> [Short problem]
Edit the material below from the line containing "Where should I" through its end, changing "pencil" to "pen" and nothing else. Leave out the pictures.

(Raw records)

- - - - - - -

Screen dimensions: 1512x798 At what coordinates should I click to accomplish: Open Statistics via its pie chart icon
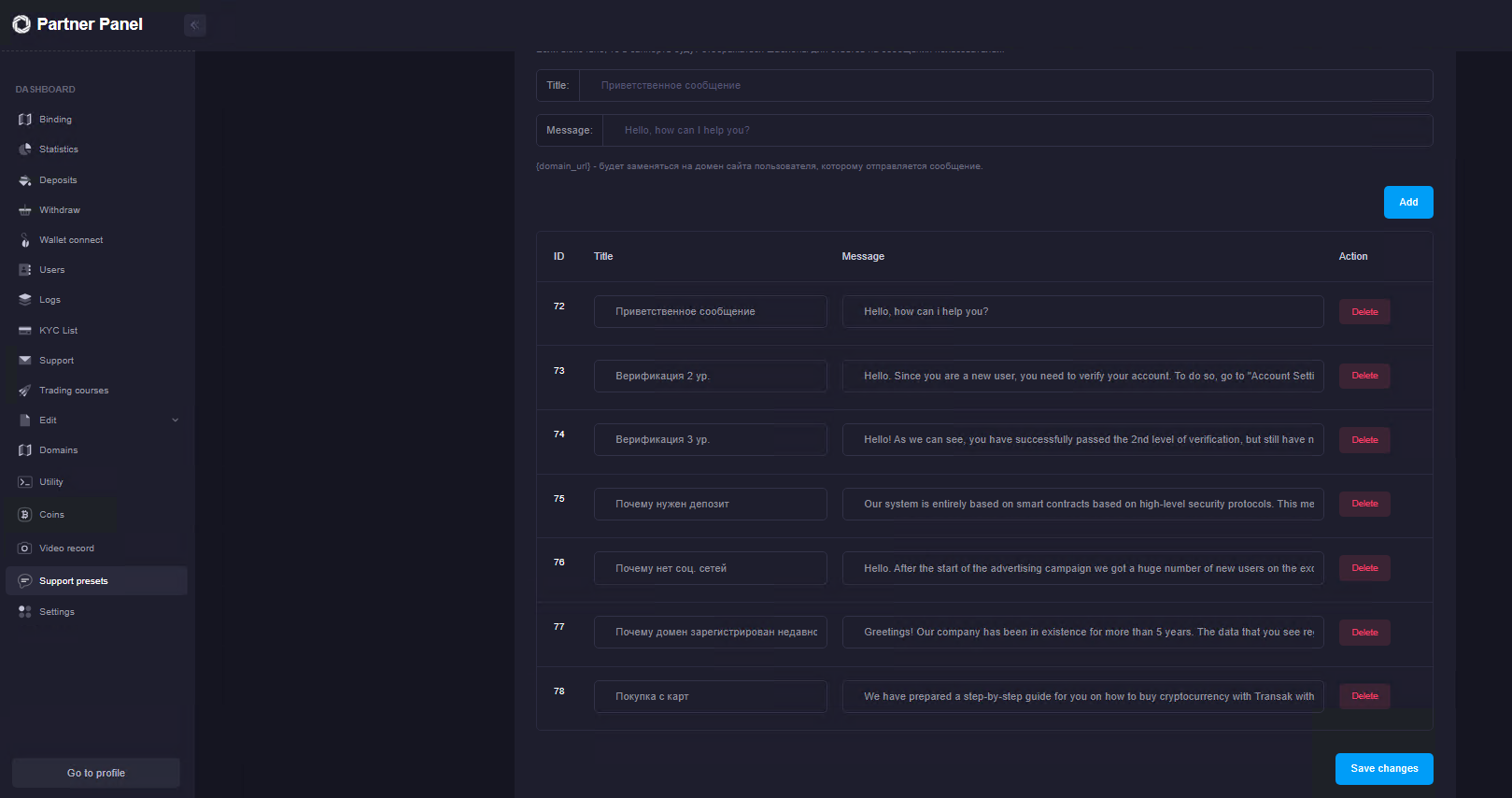pyautogui.click(x=25, y=150)
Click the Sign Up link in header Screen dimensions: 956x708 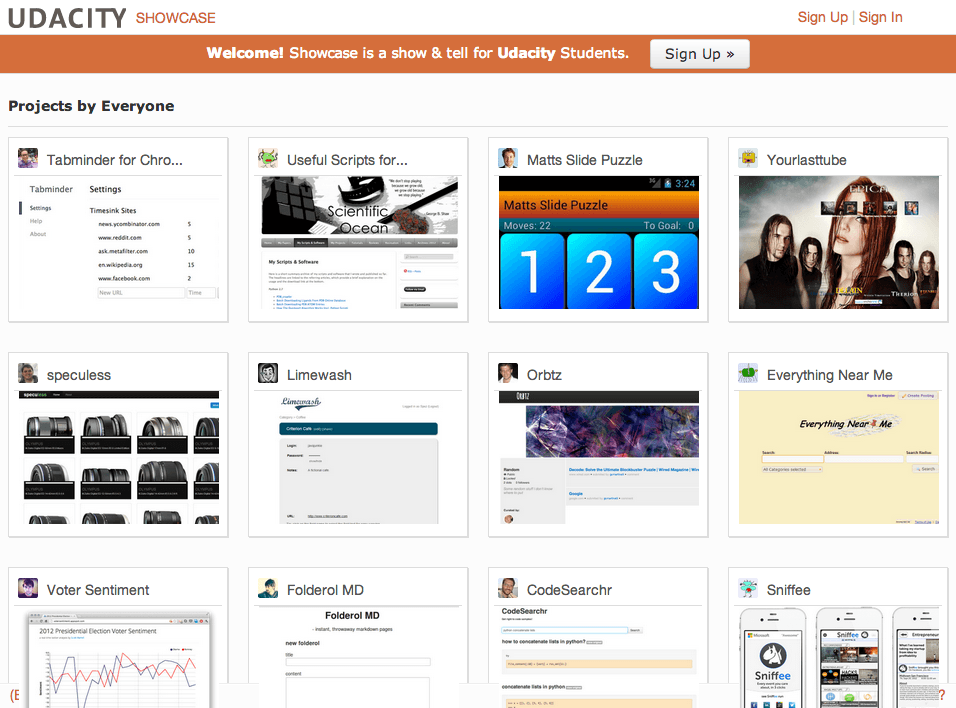[822, 17]
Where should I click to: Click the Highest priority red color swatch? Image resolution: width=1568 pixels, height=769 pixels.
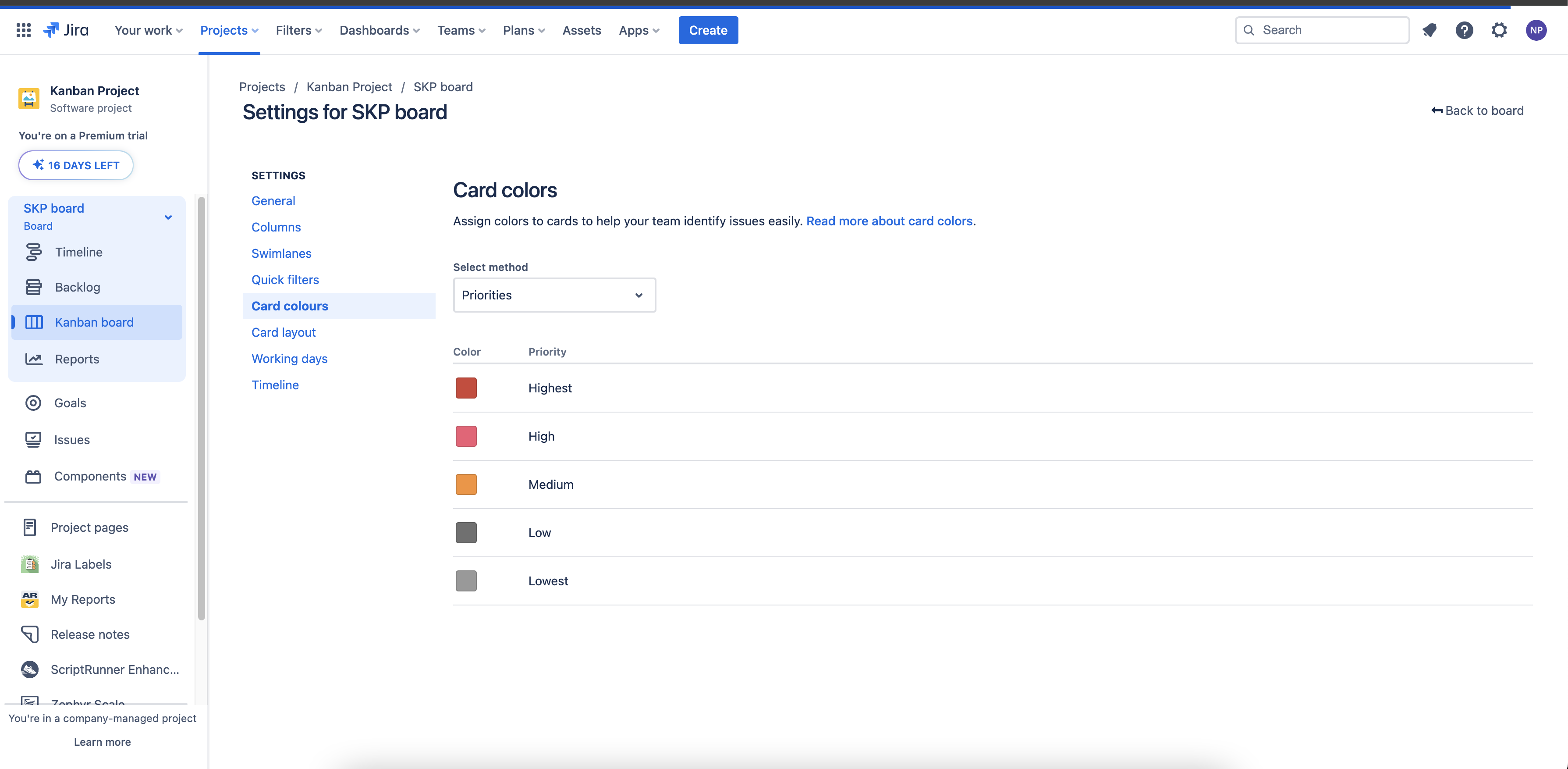click(466, 388)
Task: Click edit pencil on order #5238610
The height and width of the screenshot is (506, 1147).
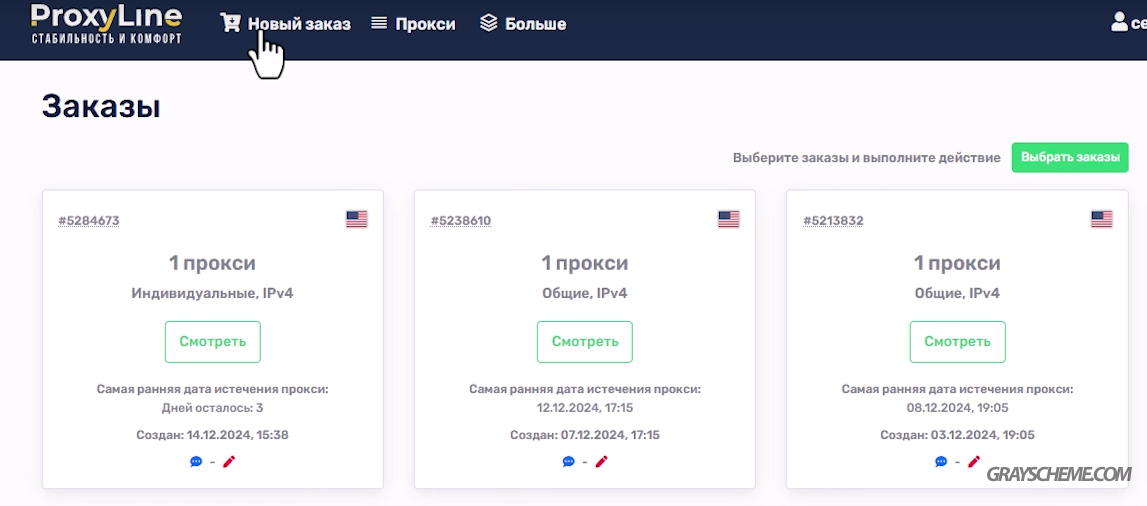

- - - - - - -

> [Full response]
Where should I click to: Click the Highest priority red color swatch? Image resolution: width=1568 pixels, height=769 pixels.
click(466, 388)
Task: Click edit pen on order #5238610
The height and width of the screenshot is (506, 1147).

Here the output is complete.